8. Acceptance Criteria

• AC7.1 — A user with workflow.create can drag nodes onto a canvas, configure them, validate, save, and publish.
• AC7.2 — Publishing a workflow with a cron trigger results in scheduled runs visible in the run history.
• AC7.3 — A telemetry-threshold trigger fires within 60 seconds of the condition becoming true (using the KTC fixture stream).
• AC7.4 — An approval node sends notifications; approver can decide from mobile inbox; decision is audited.
• AC7.5 — Test mode runs an end-to-end workflow against mock data with no side effects; result is shown step by step.
• AC7.6 — Templates can be instantiated and run; "Work Order escalation" template works against KTC fixture.
• AC7.7 — Workflow status visible in a dashboard widget (Phase 5) for any tenant-shared dashboard.
• AC7.8 — Lint catches cycles, missing required props, and type mismatches before publish.

9. Test Requirements

• Unit: ≥80% on engine + node executors.
• Integration: every node type with stubbed externals; durable resume after kill; concurrency limits.
• e2e: design → publish → run → approval → completion.
• Load: 50 concurrent workflow runs sustained; queue depth bounded.
• Safety: write-action nodes denied without permission; OT control nodes require human-in-loop.
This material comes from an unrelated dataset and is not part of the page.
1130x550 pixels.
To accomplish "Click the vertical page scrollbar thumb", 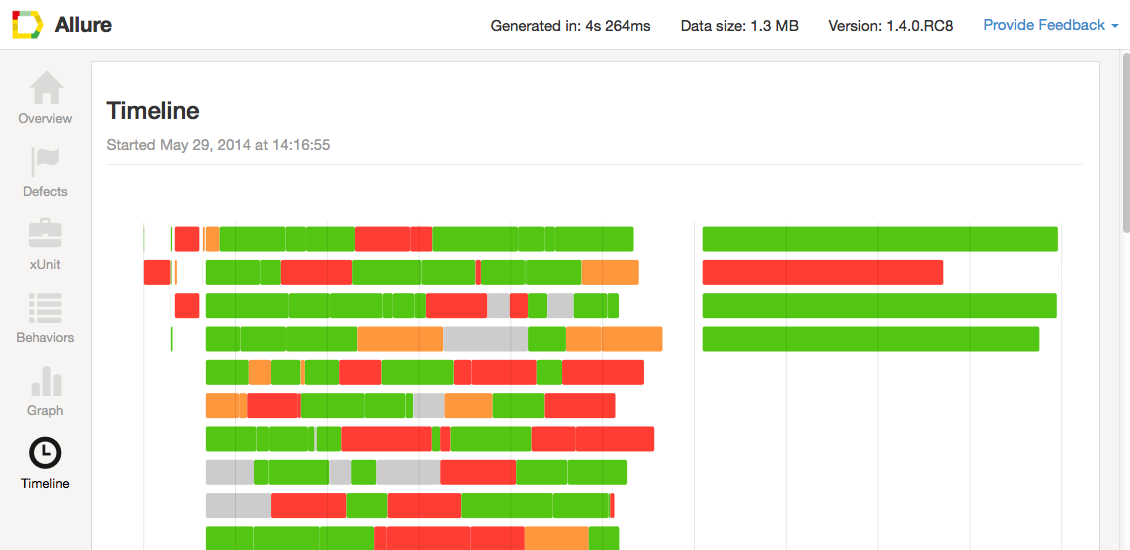I will (x=1125, y=142).
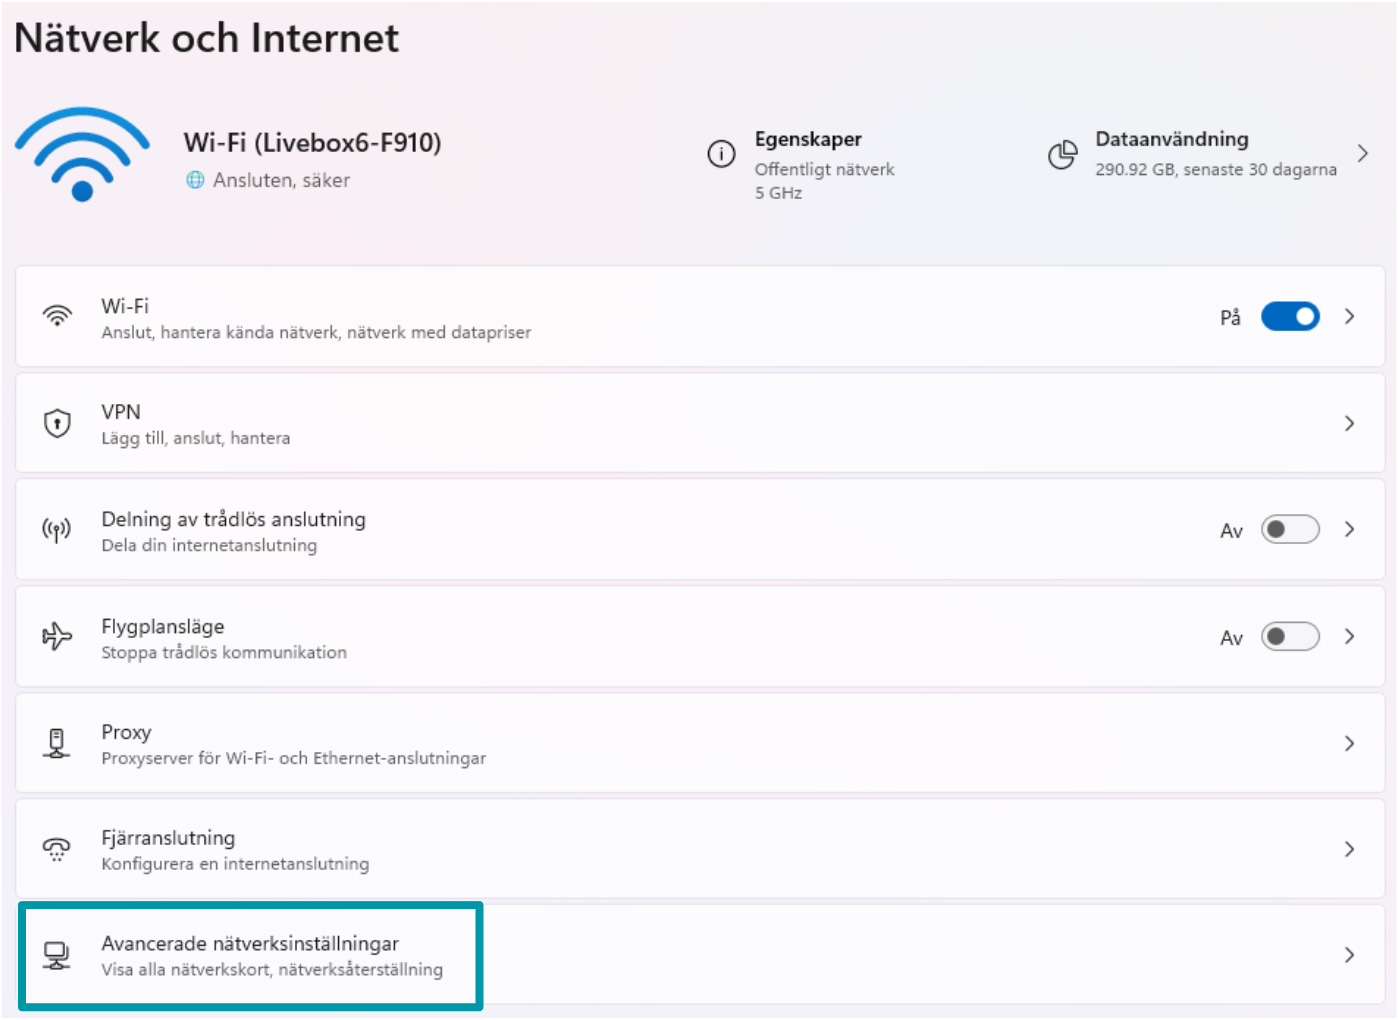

10. Documentation Requirements

• docs/workflows/getting_started.md.
• docs/workflows/node_catalogue.md.
• docs/workflows/triggers.md.
• docs/workflows/approvals.md.
• docs/workflows/expressions.md (JSONata cheat sheet).
• docs/workflows/templates.md.
• ADR-023: Workflow engine (in-house vs Temporal final decision, ratifying ADR-008).
• Updated OpenAPI.

11. Sign-off Criteria (Gate G7)

• All Acceptance Criteria met.
• Demo: build a "monthly KTC KPI report" workflow end-to-end live.
• Workflow Lead, Engineering Lead, Product Owner sign _gates/Gate_G7_signoff.md.
• Tagged phase-7-v1.0.

12. Risks & Mitigations

Risk	L	I	Mitigation
React Flow performance at large workflows	2	3	Virtualisation; cap node count per workflow at 200; recommend sub-workflows post-launch.
Engine durability under restart	2	4	Checkpoints + idempotent step IDs; chaos test included.
Approvals lost or delayed	3	3	Multi-channel delivery; mobile push; escalation timers.
Workflow misconfiguration causes infinite loop	3	4	Hard run-time limit + step cap + lint warning on uncapped loops.
Write-action abuse	2	5	Permission gates + dry-run encouraged + cost / quota per workflow.